TASK DETAILS.
Swap every "Contact Us" in the material below for "Reach Us", and reproduce all the lines with nothing else changed.
● ● ● ●
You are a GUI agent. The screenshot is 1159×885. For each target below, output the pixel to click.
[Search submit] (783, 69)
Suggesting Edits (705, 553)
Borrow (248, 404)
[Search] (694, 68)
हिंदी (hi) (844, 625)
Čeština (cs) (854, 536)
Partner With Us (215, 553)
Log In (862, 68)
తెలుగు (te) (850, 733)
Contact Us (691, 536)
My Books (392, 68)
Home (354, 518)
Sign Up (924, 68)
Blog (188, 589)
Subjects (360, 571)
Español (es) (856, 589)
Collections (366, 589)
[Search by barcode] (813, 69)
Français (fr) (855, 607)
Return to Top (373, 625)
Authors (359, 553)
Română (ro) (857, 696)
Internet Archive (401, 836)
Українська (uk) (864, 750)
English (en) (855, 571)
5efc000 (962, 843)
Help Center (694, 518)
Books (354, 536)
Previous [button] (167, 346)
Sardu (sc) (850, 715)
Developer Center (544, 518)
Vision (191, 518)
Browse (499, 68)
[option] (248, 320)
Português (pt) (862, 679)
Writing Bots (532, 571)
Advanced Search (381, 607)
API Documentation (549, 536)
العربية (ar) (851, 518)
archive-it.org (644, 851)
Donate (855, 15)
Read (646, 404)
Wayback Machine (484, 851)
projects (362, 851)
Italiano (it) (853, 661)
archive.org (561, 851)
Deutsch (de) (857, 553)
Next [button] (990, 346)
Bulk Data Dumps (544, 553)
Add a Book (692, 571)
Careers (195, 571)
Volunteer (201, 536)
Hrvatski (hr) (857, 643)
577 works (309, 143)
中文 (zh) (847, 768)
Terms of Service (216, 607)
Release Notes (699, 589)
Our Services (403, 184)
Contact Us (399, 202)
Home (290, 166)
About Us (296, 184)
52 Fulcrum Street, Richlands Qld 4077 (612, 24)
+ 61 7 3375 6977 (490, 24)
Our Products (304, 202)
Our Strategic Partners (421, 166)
● ● ● ●
RESULT FOR THIS EXERCISE.
You are a GUI agent. The screenshot is 1159×885. For each target below, output the pixel to click.
[Search submit] (783, 69)
Suggesting Edits (705, 553)
Borrow (248, 404)
[Search] (694, 68)
हिंदी (hi) (844, 625)
Čeština (cs) (854, 536)
Partner With Us (215, 553)
Log In (862, 68)
తెలుగు (te) (850, 733)
Reach Us (691, 536)
My Books (392, 68)
Home (354, 518)
Sign Up (924, 68)
Blog (188, 589)
Subjects (360, 571)
Español (es) (856, 589)
Collections (366, 589)
[Search by barcode] (813, 69)
Français (fr) (855, 607)
Return to Top (373, 625)
Authors (359, 553)
Română (ro) (857, 696)
Internet Archive (401, 836)
Українська (uk) (864, 750)
English (en) (855, 571)
5efc000 (962, 843)
Help Center (694, 518)
Books (354, 536)
Previous [button] (167, 346)
Sardu (sc) (850, 715)
Developer Center (544, 518)
Vision (191, 518)
Browse (499, 68)
[option] (248, 320)
Português (pt) (862, 679)
Writing Bots (532, 571)
Advanced Search (381, 607)
API Documentation (549, 536)
العربية (ar) (851, 518)
archive-it.org (644, 851)
Donate (855, 15)
Read (646, 404)
Wayback Machine (484, 851)
projects (362, 851)
Italiano (it) (853, 661)
archive.org (561, 851)
Deutsch (de) (857, 553)
Next [button] (990, 346)
Bulk Data Dumps (544, 553)
Add a Book (692, 571)
Careers (195, 571)
Volunteer (201, 536)
Hrvatski (hr) (857, 643)
577 works (309, 143)
中文 (zh) (847, 768)
Terms of Service (216, 607)
Release Notes (699, 589)
Our Services (403, 184)
Reach Us (399, 202)
Home (290, 166)
About Us (296, 184)
52 Fulcrum Street, Richlands Qld 4077 (612, 24)
+ 61 7 3375 6977 (490, 24)
Our Products (304, 202)
Our Strategic Partners (421, 166)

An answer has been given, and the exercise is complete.